--- EXCERPT PROVIDED Enclosed Below ---

This is about a foible of human nature.  This is about an affinity for ‘things’ and the very human practice of ascribing them emotional value that sometimes exceeds their worthiness. About infusing metal and wood and polymers and glass with memories, hopes, and aspirations.  For some people the object is a talisman or a token, some bauble that becomes a representation of deeper meaning in their lives.  Photos, trinkets, keepsakes, and antiques, they all fall under this umbrella.

For me this is perfectly distilled in two deer guns.  One with a pedigree forged in years and primacy of place in a young boy’s hunting initiation, the other with no outwardly special graces but still imbued with deeply personal significance.

My father bought the old gun from a work acquaintance, back when those kinds of transactions between hunters were less meticulously controlled.  I do not know (mostly because I never asked) if it was Dad’s intention that this gun was intended to be for one of his sons, but I can suspect that he had it at least in the back of his mind.  It is a beautifully-crafted Remington Model 14, and it is at least 80 years old by now, and possibly even closer to a century has passed since it left Ilion, New York.  Chambered in .30 Remington (a shell that isn’t even manufactured anymore) it is smooth to the shoulder, extremely ‘pointable’, and about as nice a brush gun as you could hope to have.  I remember being put through my paces with it one Thanksgiving at the farm, just weeks before I would take up arms in my first deer hunt.  I was taken through the proper loading, unloading, safety and aiming rituals of the gun. Convinced I was safe, Dad then took me into the hardwoods and had me shoot at a knot on a split piece of hardwood at fifty paces; I missed the knot, but I was in the neighbourhood and Dad said it was close enough to kill a deer if I was lucky enough to have the bead on a deer’s front shoulder.  I just recall that the bullet split the wood as smoothly as any maul would have.

--- End of Enclosed EXCERPT PROVIDED ---

QUESTIONS TO ANSWER:
A: In the excerpt about the two deer guns, what cartridge is the Remington Model 14 chambered in?
B: Copy the passage from the deer-gun excerpt, starting with "This is about a foible" and going on through "deeply personal significance.".

--- STORED DATA Enclosed Below ---

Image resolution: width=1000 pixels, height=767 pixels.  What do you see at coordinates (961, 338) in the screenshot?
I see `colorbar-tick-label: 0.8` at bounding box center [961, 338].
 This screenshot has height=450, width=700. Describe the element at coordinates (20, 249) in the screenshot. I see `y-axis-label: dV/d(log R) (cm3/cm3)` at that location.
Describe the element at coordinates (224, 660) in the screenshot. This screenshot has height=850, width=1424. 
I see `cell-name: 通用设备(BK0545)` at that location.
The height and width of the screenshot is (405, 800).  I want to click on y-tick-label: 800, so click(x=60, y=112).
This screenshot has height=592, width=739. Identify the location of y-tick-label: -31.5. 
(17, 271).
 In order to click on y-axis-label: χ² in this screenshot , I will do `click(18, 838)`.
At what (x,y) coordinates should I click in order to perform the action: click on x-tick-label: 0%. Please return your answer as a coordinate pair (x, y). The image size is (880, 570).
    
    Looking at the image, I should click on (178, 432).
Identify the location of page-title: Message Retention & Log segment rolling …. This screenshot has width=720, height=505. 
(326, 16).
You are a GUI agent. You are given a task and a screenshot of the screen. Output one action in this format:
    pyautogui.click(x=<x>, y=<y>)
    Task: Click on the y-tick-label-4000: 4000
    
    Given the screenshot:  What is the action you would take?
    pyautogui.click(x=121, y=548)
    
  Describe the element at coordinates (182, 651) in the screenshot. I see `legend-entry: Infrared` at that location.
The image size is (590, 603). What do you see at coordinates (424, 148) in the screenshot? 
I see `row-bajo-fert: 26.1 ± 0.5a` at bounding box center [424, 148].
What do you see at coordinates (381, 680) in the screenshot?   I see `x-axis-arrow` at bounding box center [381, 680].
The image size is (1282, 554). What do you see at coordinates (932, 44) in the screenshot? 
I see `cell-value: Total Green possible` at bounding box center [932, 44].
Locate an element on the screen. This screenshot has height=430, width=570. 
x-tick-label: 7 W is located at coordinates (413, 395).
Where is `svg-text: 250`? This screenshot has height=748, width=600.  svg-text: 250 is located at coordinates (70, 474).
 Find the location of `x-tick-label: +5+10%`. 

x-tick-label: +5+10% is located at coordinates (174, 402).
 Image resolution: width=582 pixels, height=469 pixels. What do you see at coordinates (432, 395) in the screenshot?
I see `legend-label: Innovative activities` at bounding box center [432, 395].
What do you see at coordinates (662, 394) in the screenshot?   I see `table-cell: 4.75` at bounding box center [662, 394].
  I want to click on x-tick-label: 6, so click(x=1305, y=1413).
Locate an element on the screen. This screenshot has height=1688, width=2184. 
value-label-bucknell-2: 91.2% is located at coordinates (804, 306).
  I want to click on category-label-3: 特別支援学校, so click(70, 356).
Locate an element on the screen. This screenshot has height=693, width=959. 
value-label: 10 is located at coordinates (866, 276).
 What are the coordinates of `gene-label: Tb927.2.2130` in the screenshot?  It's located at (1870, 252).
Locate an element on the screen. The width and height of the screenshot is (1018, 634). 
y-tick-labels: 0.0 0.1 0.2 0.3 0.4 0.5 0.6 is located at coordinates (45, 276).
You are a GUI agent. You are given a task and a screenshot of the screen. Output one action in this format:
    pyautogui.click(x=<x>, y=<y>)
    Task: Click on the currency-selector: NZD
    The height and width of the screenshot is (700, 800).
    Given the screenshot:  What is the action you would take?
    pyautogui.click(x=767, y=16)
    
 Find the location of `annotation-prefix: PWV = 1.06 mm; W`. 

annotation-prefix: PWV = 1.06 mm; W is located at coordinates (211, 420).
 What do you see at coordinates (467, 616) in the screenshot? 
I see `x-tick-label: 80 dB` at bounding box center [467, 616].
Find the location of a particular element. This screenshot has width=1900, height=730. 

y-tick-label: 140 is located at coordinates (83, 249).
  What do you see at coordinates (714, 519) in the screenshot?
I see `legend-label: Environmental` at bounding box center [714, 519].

--- End of Enclosed STORED DATA ---

SOLUTION SET:
A: .30 Remington

B:
This is about a foible of human nature.  This is about an affinity for ‘things’ and the very human practice of ascribing them emotional value that sometimes exceeds their worthiness. About infusing metal and wood and polymers and glass with memories, hopes, and aspirations.  For some people the object is a talisman or a token, some bauble that becomes a representation of deeper meaning in their lives.  Photos, trinkets, keepsakes, and antiques, they all fall under this umbrella.

For me this is perfectly distilled in two deer guns.  One with a pedigree forged in years and primacy of place in a young boy’s hunting initiation, the other with no outwardly special graces but still imbued with deeply personal significance.